Identification of drug–target interactions is an indispensable part of drug discovery. While conventional shallow machine learning and recent deep learning methods based on chemogenomic properties of drugs and target proteins have pushed this prediction performance improvement to a new level, these methods are still difficult to adapt to novel structures. Alternatively, large-scale biological and pharmacological data provide new ways to accelerate drug–target interaction prediction. Here, we propose DrugMAN, a deep learning model for predicting drug–target interaction by integrating multiplex heterogeneous functional networks with a mutual attention network (MAN). DrugMAN uses a graph attention network-based integration algorithm to learn network-specific low-dimensional features for drugs and target proteins by integrating four drug networks and seven gene/protein networks collected by a certain screening conditions, respectively. DrugMAN then captures interaction information between drug and target representations by a mutual attention network to improve drug–target prediction.
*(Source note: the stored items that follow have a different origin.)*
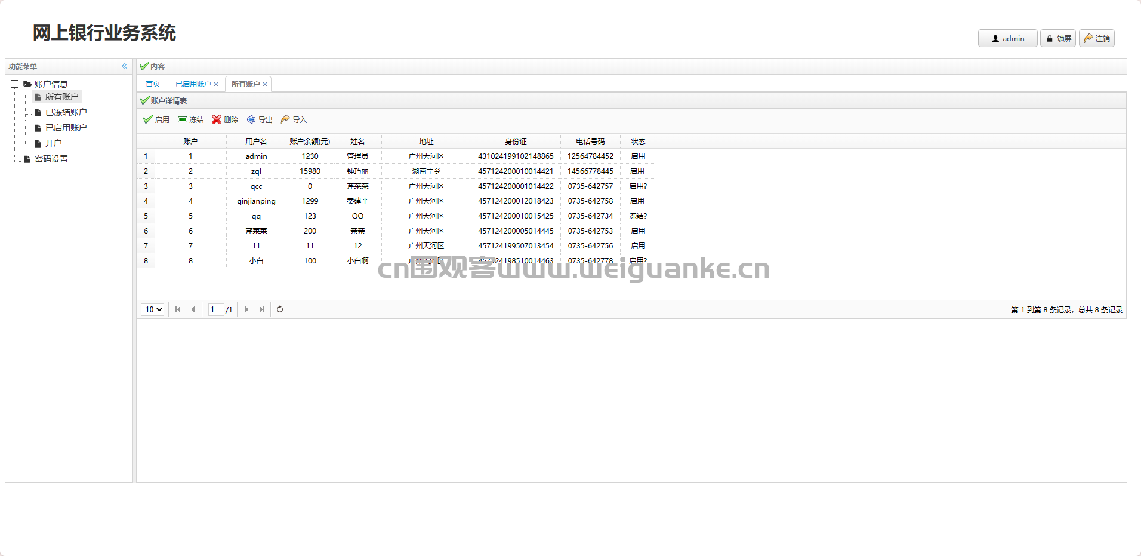Jump to the last page in pager
The width and height of the screenshot is (1141, 556).
[261, 309]
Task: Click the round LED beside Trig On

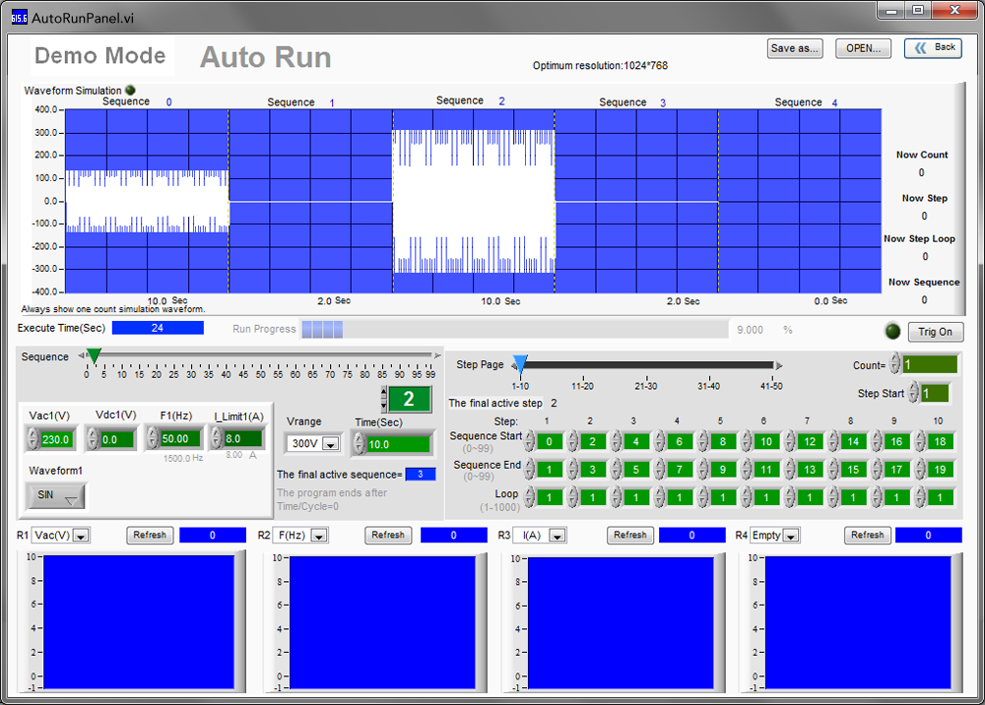Action: click(892, 332)
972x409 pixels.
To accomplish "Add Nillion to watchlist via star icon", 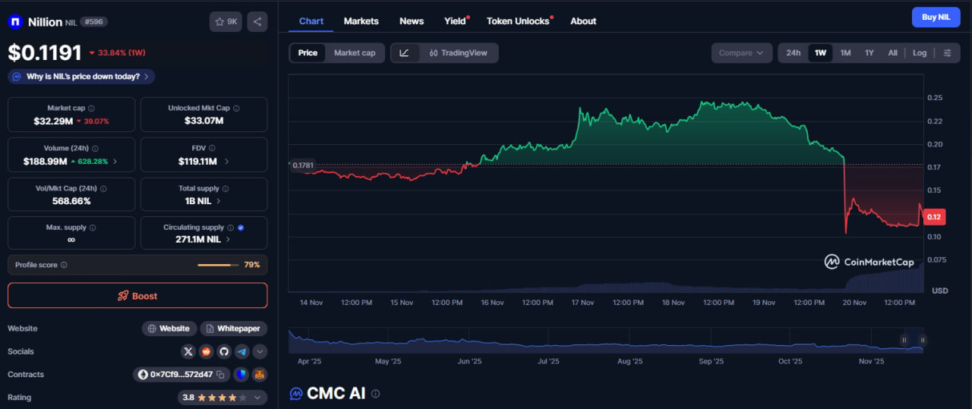I will point(226,22).
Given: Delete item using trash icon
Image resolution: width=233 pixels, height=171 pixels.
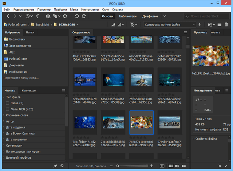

DrugMAN achieved the best performance compared with cheminformation-based methods SVM, RF, DeepPurpose and network-based deep learing methods DTINet and NeoDT in four different scenarios, especially in real-world scenarios. Compared with SVM, RF, deepurpose, DTINet, and NeoDT, DrugMAN showed the smallest decrease in AUROC, AUPRC, and F1-Score from warm-start to Both-cold scenarios. This result is attributed to DrugMAN's learning from heterogeneous data and indicates that DrugMAN has a good generalization ability. Taking together, DrugMAN spotlights heterogeneous information to mine drug–target interactions and can be a powerful tool for drug discovery and drug repurposing.